Как оно часто бывает, блюда завоеванных стран добрались до стран завоевателей – столы властителей отражали кулинарные предпочтения тех, над кем они властвовали. В результате меню «путешественников» добралось до их дома. Голландский аналог британского маллигатони и куриного тикка масала – рийстафель, или «рисовый стол», блюдо, вдохновленное Индонезией, но при этом не собственно индонезийское. Стилистика и подача рийстафеля были театральным действом, демонстрацией власти. Впервые это действо появилось на роскошных колониальных пирах, которые голландцы устраивали в Индонезии, и включало столько яств, сколько хозяину оказывалось по карману. Более того, в колониальном голландском доме в Индонезии подавали столько блюд, сколько у них было «боев» (слуг): каждый из них приносил по одному блюду. Рийстафель в сорок «боев» был достаточно обычным делом. Корнями своими рийстафель происходит с Западной Суматры, но по сути своей мультиэтничен. С Явы прибыл сатех (или сатей), с Суматры – ренданг (пряная говядина), а у местных китайских поваров был позаимствован баби-кетжап – свиной желудок в сладком соевом соусе.
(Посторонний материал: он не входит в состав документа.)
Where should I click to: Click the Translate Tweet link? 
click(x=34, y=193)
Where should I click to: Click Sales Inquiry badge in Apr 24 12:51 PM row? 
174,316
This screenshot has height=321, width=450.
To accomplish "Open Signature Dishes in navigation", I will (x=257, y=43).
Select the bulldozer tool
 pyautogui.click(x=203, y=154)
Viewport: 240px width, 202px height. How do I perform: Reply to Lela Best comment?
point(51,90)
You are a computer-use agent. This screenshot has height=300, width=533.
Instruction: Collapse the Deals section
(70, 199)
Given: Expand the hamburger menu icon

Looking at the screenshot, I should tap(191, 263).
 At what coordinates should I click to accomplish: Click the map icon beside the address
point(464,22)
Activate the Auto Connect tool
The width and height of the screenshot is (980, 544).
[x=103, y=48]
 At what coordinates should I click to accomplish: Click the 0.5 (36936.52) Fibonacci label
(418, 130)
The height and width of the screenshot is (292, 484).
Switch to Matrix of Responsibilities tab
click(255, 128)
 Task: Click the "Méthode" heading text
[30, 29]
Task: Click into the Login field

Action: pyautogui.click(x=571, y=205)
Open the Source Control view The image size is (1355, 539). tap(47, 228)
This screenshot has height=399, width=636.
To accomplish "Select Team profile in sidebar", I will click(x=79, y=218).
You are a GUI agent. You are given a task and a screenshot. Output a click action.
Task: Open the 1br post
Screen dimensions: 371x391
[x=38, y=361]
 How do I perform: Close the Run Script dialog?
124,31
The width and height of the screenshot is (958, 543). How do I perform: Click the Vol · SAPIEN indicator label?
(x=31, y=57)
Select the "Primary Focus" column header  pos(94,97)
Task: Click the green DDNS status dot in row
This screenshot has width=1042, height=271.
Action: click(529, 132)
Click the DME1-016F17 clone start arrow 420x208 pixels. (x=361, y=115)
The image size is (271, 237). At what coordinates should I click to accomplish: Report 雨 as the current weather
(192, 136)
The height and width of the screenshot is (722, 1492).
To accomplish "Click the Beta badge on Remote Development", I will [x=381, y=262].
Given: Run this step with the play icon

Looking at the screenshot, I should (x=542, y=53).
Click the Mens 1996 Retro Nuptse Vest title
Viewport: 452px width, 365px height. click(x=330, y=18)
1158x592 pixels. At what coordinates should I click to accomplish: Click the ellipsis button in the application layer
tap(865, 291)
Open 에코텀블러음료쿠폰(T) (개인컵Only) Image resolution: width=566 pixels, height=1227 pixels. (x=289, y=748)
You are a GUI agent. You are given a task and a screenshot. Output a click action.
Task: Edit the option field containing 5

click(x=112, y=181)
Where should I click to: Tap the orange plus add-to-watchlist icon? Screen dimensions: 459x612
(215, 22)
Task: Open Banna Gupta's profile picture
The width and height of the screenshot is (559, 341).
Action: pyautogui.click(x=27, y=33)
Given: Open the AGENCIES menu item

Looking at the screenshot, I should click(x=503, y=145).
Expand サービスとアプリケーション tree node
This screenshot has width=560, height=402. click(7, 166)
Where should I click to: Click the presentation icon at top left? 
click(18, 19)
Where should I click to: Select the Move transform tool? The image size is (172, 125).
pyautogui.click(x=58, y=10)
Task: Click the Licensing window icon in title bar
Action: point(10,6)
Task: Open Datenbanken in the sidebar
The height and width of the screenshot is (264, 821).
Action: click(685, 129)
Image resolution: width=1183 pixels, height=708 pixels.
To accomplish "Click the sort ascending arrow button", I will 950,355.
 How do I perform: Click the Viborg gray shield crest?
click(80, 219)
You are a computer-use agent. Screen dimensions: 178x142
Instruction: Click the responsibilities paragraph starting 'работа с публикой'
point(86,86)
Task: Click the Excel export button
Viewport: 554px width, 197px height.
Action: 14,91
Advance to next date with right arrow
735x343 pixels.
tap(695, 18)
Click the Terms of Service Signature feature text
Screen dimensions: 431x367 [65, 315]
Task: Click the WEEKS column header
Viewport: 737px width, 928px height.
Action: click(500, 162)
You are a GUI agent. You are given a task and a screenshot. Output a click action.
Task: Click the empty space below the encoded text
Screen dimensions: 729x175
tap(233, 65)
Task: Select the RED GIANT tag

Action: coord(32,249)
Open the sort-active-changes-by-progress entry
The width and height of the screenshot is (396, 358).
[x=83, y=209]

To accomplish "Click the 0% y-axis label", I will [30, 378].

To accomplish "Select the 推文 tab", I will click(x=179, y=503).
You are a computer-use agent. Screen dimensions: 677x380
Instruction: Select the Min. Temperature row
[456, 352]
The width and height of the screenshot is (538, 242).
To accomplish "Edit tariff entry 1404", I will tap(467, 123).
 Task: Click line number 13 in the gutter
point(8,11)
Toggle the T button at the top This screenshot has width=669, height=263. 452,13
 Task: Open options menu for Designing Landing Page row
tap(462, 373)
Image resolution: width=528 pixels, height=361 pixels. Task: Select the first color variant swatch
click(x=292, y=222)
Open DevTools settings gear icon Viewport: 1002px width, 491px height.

Кетжап в этом блюде – предок кетчупа, который позднее, уже в США, стали делать на томатной основе. Кетжап произошел от одного из вариантов соевого соуса, в который часто включали соус из заквашенной рыбы или креветочную пасту; могли его готовить и из других продуктов, например тамаринда или (в Англии) из грецких орехов и грибов.

Интерес голландцев к еде заметен и в живописи. В годы голландского Золотого века, когда имперская власть достигла своего зенита, натюрморты стали выражением гордости за свое богатство и влияние; на них часто изображались иноземные тропические диковины – символы территорий, находившихся под голландским владычеством. В, казалось бы, спокойных европейских сценах домашней жизни – кухонные столы или накрытые скатертью буфеты – появлялись экзотические продукты. Небольшой нож для фруктов и завившаяся спиралью кожура лимона (фрукта, который требовал дорогостоящей перевозки из карибских владений) с художественной ненавязчивостью отображали масштабы империи. Художники часто включали в картину рог изобилия, из которого вольготно сыпались спелые фрукты и орехи, – это служило символом богатства, переливающегося через край. Картины этого периода отличаются тщательно прописанными деталями и порой использовались в качестве ботанических иллюстраций, изображавших всевозможные редкости. Кроме того, на картинах часто присутствовали символы владычества Голландии над морями и ее зависимости от них: на боковом столике – целая рыбина, рядом – корзина с устрицами и моллюсками. Связки убитых зайцев или дичи символизировали охотничьи умения. Однако подобные картины были не исключительно хвалебными. В каждой из них содержалась определенная мораль – притча о чревоугодии, смертности, преходящем характере богатства, да и самой жизни. В вазе со спелыми фруктами часто лежит подгнившее яблоко или апельсин. Власть, подобно яблоку, способна уничтожить себя изнутри, загнив или зачервивев. Да, еда служила символом завоеваний, но одновременно была идеальным предметом для воплощения идеи о недолговечности империи – и тем самым предупреждала: храните бережно, пока не потеряли.


Сосиски и былая слава французской кухни

Много лет назад авторы этой книги оказались в буйной толпе поклонников Джеймса Брауна[127] – в Париже проходил уличный концерт; одна из нас споткнулась и упала на уже поверженный сосисочный лоток, угодив физиономией в ярко-красные сырые сосиски. Пострадавшая – вся перемазанная бурым жиром, со ссадиной на коленке – не оценила усилий своего спасителя, вытащившего ее из этой мешанины, и принялась протестовать:

– Подожди, не вытаскивай! Это же мергезы!

Сосиски – колониальная пища, прижившаяся в Париже, – оказались важнее, чем бегство из толпы алжирских поклонников Джеймса Брауна. Сосиски мергез, которые обычно делают из баранины или баранины с говядиной, приправляют зирой и чили и подают с хариссой (пастой из красного перца), напоминают не только о колонизации французами Северной Африки, но и о путях проникновения североафриканской культуры в колониальную Францию – часто вместе с эмигрантами, бывшими подданными французских колоний. При этом тот факт, что мергезы по сей день остаются во Франции экзотикой, иллюстрирует важную особенность французской имперской кухни: да, соприкосновение с колониями изменило структуру питания внутри «шестиугольника» (материковой части Франции), и все же многие французы напрочь отрицали этот факт – так, будто французская культура и цивилизация представляли собой нечто чистое и неизменное.